Miguel Gomes’s Arabian Nights debuting at Cannes 2015

Arabian Nights, which debuts in The Directors’ Fortnight section of this year’s Cannes Film Festival, is a sprawling exploration of contemporary Portuguese society and how austerity measures implemented in 2013 caused much suffering.

Director Miguel Gomes, below, has split Arabian Nights into three films. Above, the director in a scene from the third film The Enchanted One. AFP; courtesy Arabian Nights
Powered by automated translation

Arabian Nights, which debuts in The Directors' Fortnight section of this year's Cannes Film Festival, is a sprawling exploration of contemporary Portuguese society and how austerity measures implemented in 2013 caused much suffering.

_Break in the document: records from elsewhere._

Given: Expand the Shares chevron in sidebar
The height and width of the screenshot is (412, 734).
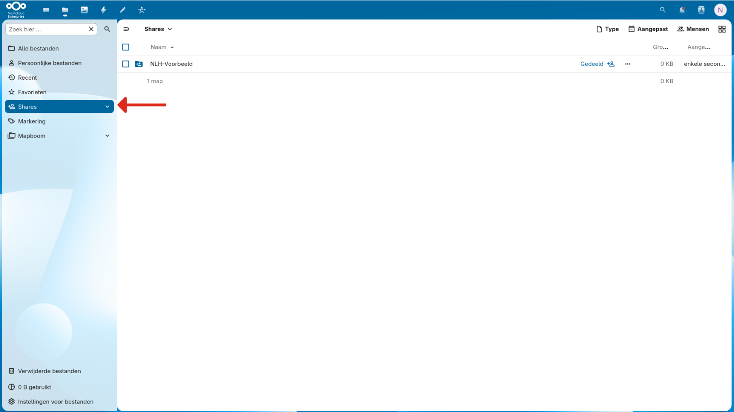Looking at the screenshot, I should [x=107, y=107].
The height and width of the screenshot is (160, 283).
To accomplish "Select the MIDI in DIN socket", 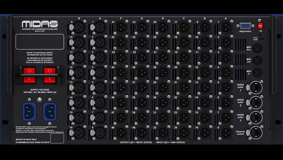I will tap(257, 72).
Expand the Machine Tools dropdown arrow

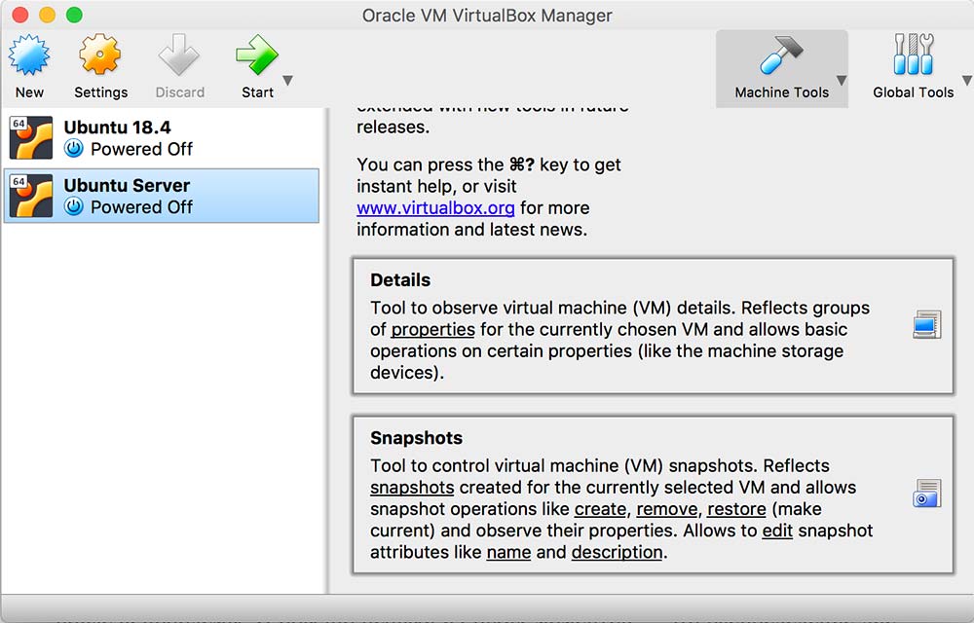pos(842,81)
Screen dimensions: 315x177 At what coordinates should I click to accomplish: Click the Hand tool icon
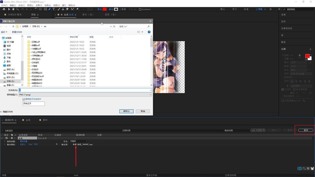[13, 9]
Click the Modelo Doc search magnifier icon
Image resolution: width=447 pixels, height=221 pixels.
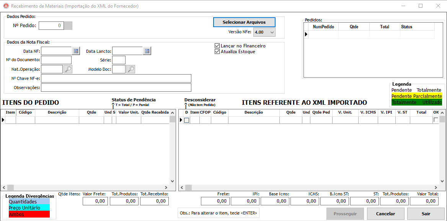coord(131,69)
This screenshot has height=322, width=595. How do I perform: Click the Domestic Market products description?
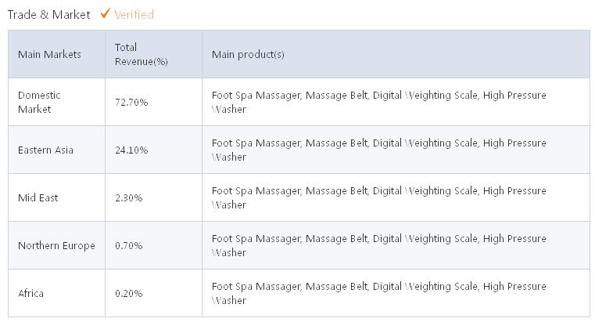(378, 102)
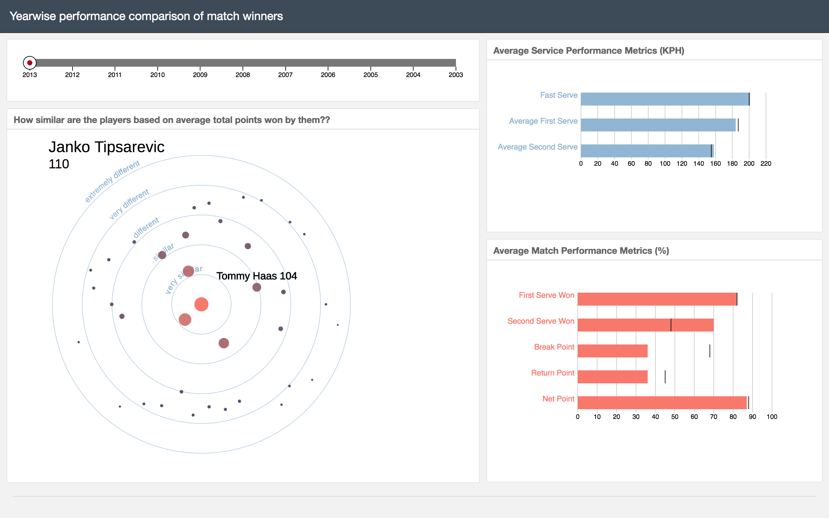Click the Tommy Haas 104 label

click(257, 276)
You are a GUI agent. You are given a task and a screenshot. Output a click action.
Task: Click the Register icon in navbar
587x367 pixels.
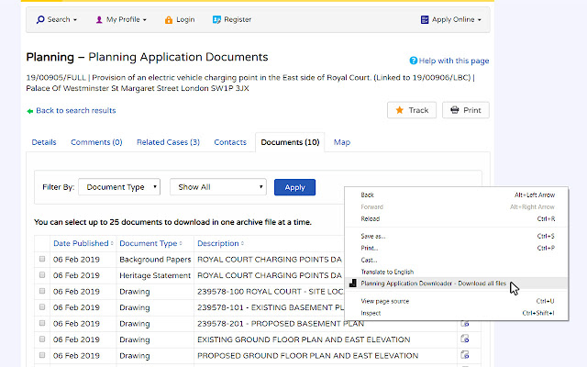(216, 19)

It’s a storyline that does not sound like it has anything in common with the collection of Middle Eastern and South Asian stories that it is named after, which were compiled in Arabic during the Islamic Golden Age. However, director Miguel Gomes has taken the structure and characters of the book and placed them in a modern setting.

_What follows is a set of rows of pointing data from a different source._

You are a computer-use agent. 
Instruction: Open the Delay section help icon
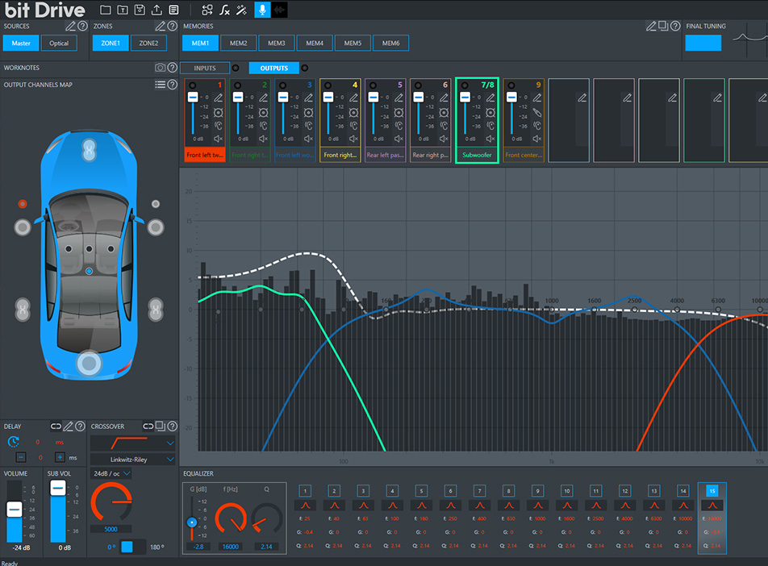click(x=81, y=426)
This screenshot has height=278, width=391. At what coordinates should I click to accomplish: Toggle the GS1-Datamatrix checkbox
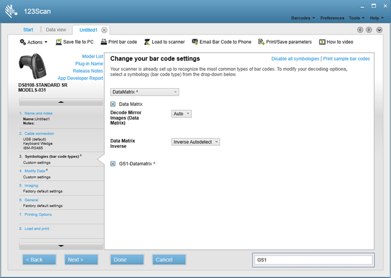tap(113, 164)
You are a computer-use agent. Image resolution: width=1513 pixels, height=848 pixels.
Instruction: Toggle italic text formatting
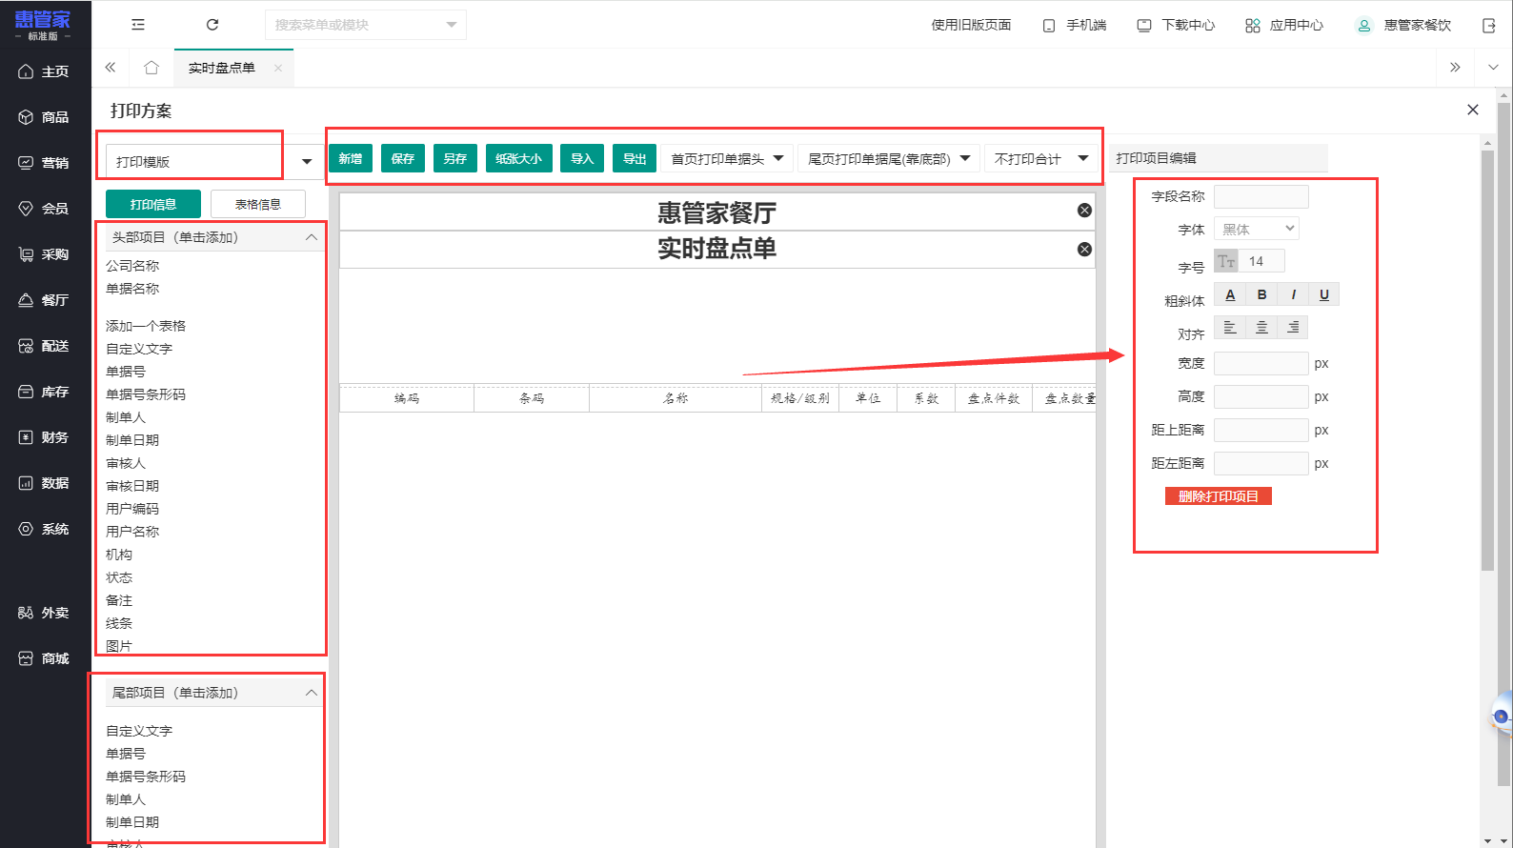1293,294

The translation of the Arabic title of the collected stories is One Thousand and One Nights and the book is more than 600 pages long. So perhaps it's no surprise that Gomes split Arabian Nights into three films – The Restless One, The Desolate One and The Enchanted One – to update and tell the classic tale in a modern-day context. With a running time of 381 minutes, it's easily the longest Cannes entry this year.

When I meet Portuguese director Gomes in Cannes, he starts off by making an odd statement for someone who is adapting the book Arabian Nights for the big screen.

“Like 99 per cent of the world,” he says. “I haven’t read the whole thing.”

But then, this isn’t a straight adaptation of the novel, it’s a work that is inspired by the narrative structure of the book, its characters and the vast range and tone of the tales.

The framework through which the fables are told in the book involves a bride, Scheherazade, who attempts to prevent her husband, the king, from executing her by telling him stories every night. The king believes that if he lets her live, she will be unfaithful, like his first wife, so after the wedding night, he plans to send her to the gallows.

Scheherazade comes up with a brilliant ruse of telling him a story that never ends – so that the king, who wants to hear what happens next, will spare her life. This goes on for 1,001 nights, until the king realises that he couldn’t possibly kill a woman as wonderful as Scheherazade.

Gomes saw Scheherazade as the perfect character to narrate his views on modern Portugal, because he believes that fiction is more powerful than documentary as a means of sharing ideas about present-day society.

“If you watch a film noir with Bogart in the 1940s, despite it clearly being made in a studio, you still have the sensation that things were not going well in American society at that moment,” says the 42-year-old director. “I think that fiction resonates with the mentality of an era and this is why I called on Scheherazade to help me.”

The film begins like a documentary, with Gomes talking to shipyard workers about economic hardship and job losses, but then things get surreal. The director literally runs away from the project, and when the film crew catch him they bury him in sand. The action then drifts back a thousand years and moves to Baghdad, where we enter the world of fantasy.

"My connection with Arabian Nights was the possibility and desire to have a very surreal film," says Gomes. "In the first volume there is a dying mermaid, an exploding whale and a talking cockerel. You have a lot of unbelievable things."

And it is in those aspects that his film about Portuguese austerity contains many elements of the book. For example, lines are lifted verbatim and a shepherd suddenly appears at a meeting between the Greek government, the European Commission and international bankers.

“I thought that my compromise on the book was to be faithful to a certain feeling that comes from it,” says Gomes. “For me this is concentrated on surrealism. The first volume of the film, especially, has the same baroque structure and contains a lot of stories within stories within stories.

“I have picked up things from the book, maybe even some narrative-fiction ideas and some dialogues, but there is not one page of this huge book that is illustrated in the film, so that’s why I don’t think it’s an adaptation.”

Needless to say, the result is wacky, but also quite brilliant.